Both sides of the canal were still in East Berlin, but just two or three hundred yards away lay the Sonnenallee crossing point. This was still open, though only to Westerners coming East. Mother and daughter did not approach the checkpoint head-on, but took a path leading through neglected vegetable allotments. At this point, Ursula quietly told her mother she was going to investigate the possibilities.
Ursula advanced alone into the deserted garden area, knowing that the border between the Soviet and the American sector lay a few score yards distant, over a grassy moat known as the Heidekampgraben, A small, apparently deserted dwelling stood near by and, immediately ahead, a newly erected barbed wire fence, Although she was dressed just in a
sweater and slacks, and she knew her mother was waiting for her, Ursula decided to try to get through, It felt like now or never.
There was a gap beneath the lowest strand of barbed wire, just wide enough for her to squirm under. With agonising slowness she did so, forcing herself to ignore the barbs as they ripped the wool of her sweater. She had to use one hand to lift the wire to let her through, She winced with pain, ending up with a bleeding gash on her palm. All the same, she made it. Only to find a second fence, which had been added just recently. She repeated the procedure, acquiring further lacerations, tearing more pieces out of her sweater.
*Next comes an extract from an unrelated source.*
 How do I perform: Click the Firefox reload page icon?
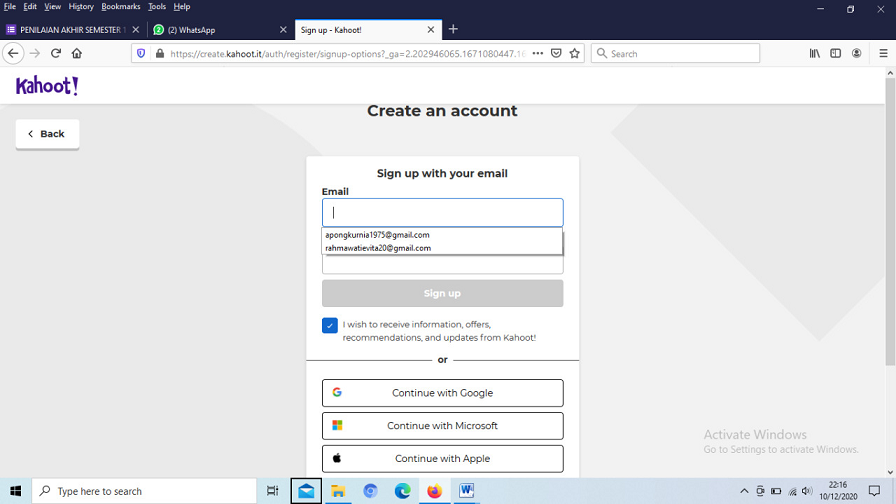coord(56,53)
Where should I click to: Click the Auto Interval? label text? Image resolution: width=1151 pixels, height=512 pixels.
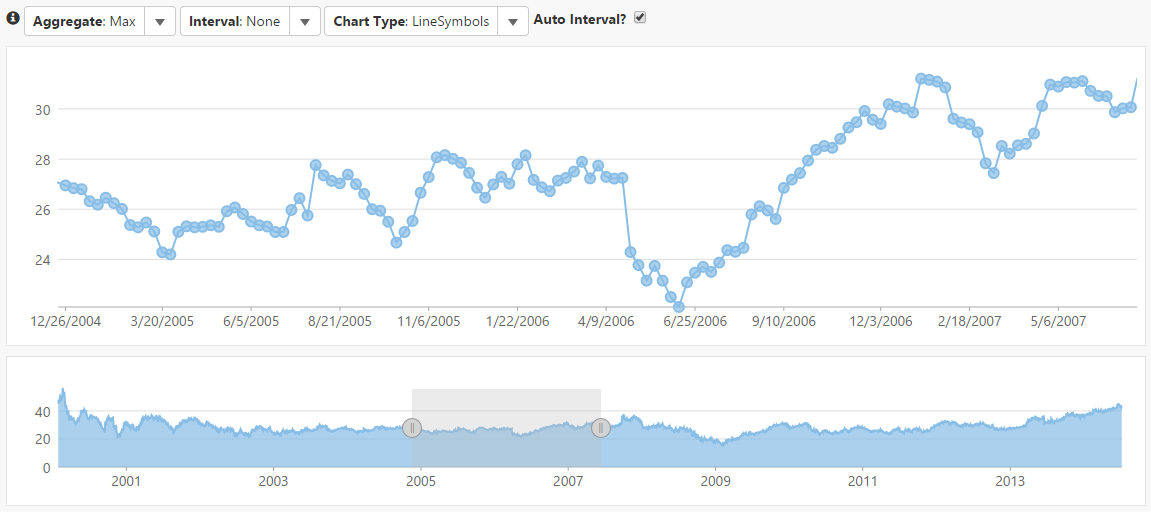click(x=580, y=20)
Ursula could see the sign indicating the sector border just ahead. Her heart leapt. If she could make it through this final barrier, surely she must be safe? Then Ursula noticed cigarette smoke drifting through the air towards her. Somewhere, within a matter of a few feet, was a border guard, maybe more than one. But it was too late to turn back. She eased her legs through the last of the wire, then crawled as quickly but as quietly as she could past the border sign.
Ursula had arrived in West Berlin, a fact confirmed by a man standing in the garden on the other side of the sign. Whether the border guard had seen or heard her, but had decided to let her go, she would never know.
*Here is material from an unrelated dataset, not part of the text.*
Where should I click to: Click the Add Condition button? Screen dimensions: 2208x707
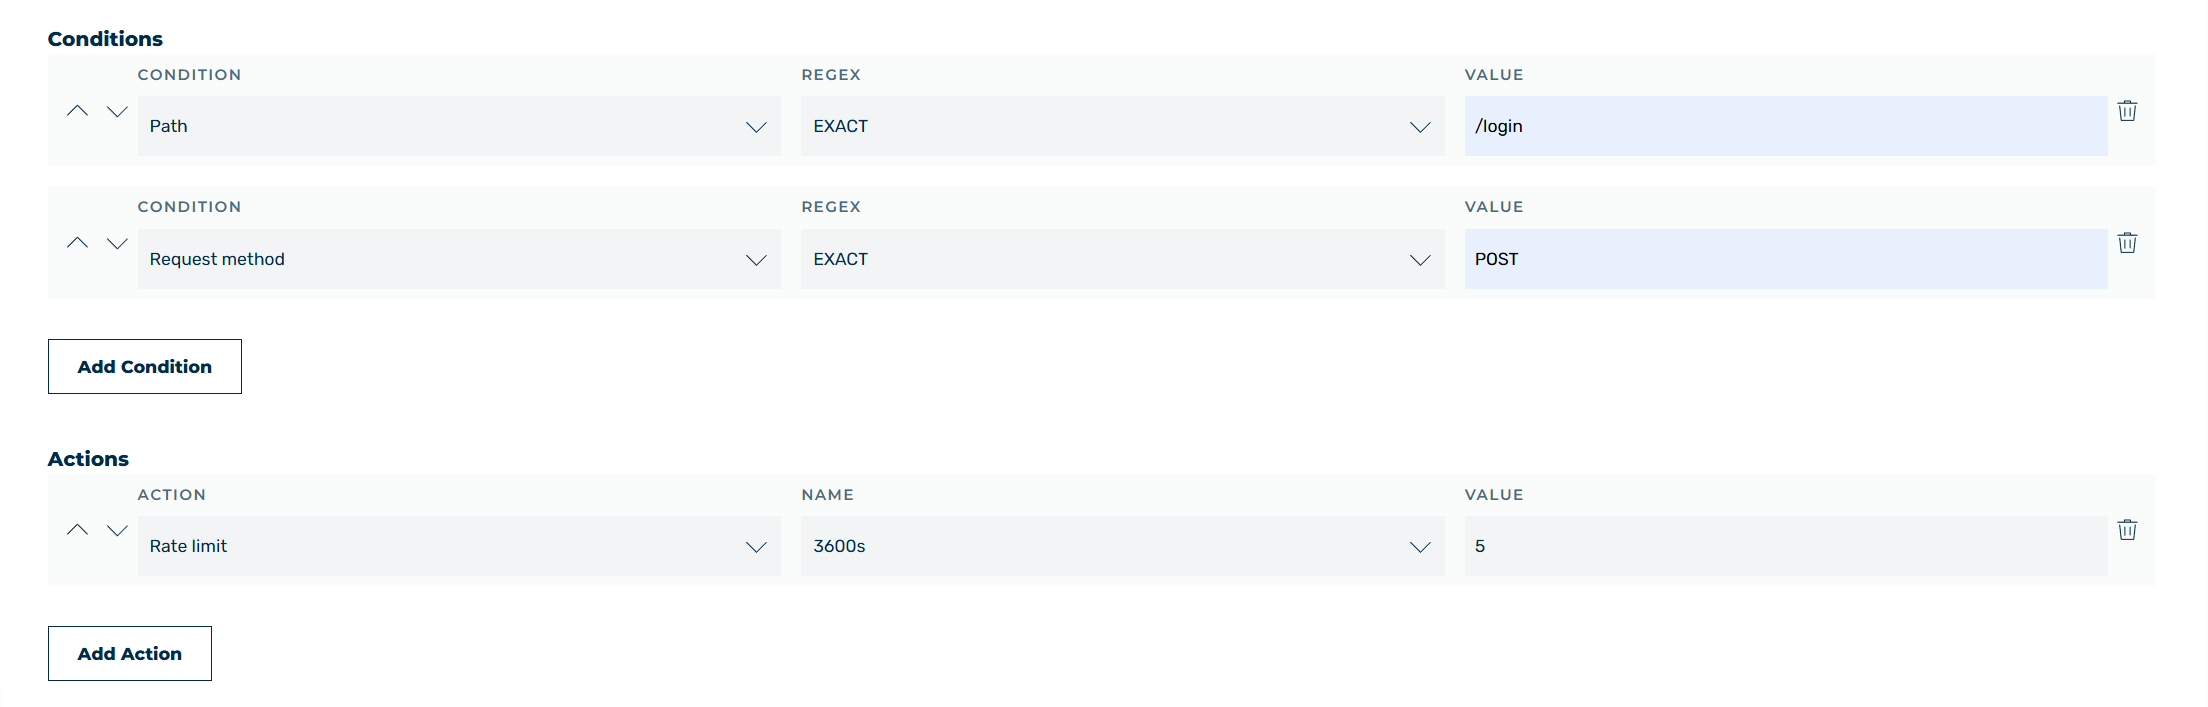[x=145, y=366]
So unprepared was Ursula for the huge step she had taken that she carried only her identity card and a handkerchief, but no money. Some kind soul lent her a couple of marks so that she could take a bus to the reception centre and register in the West.
Ursula’s big advantage was that she had a job to go to. Within twenty-four hours of registering, she was back at the Plaza Hotel, where the management was eager to employ her again and provided her with accommodation.
The young woman even managed to set her mind to rest about her mother. Immediately after making it through to the West, Ursula was consumed by concern, After all, she had gone off to ‘explore’ and never come back. What would her mother think? But the Sonnenallee checkpoint was still open at this stage. The man she met in the garden willingly bicycled off, crossed into East Berlin, found her mother and reassured her that Ursula was safely in the West.
The situation of trouble-free access for West Berliners soon changed.
Having successfully pulled off the border closure without Western counter-measures, Ulbricht decided to turn the screw a little tighter. His government announced that from one a.m. on 23 August, the number of crossing points would be further reduced, from twelve to seven. Of these, only one would be open to foreigners and diplomats (Checkpoint Charlie on the Friedrichstrasse), two to West Germans, and four to West Berliners (including the Sonnenallee checkpoint near where Ursula had made her escape).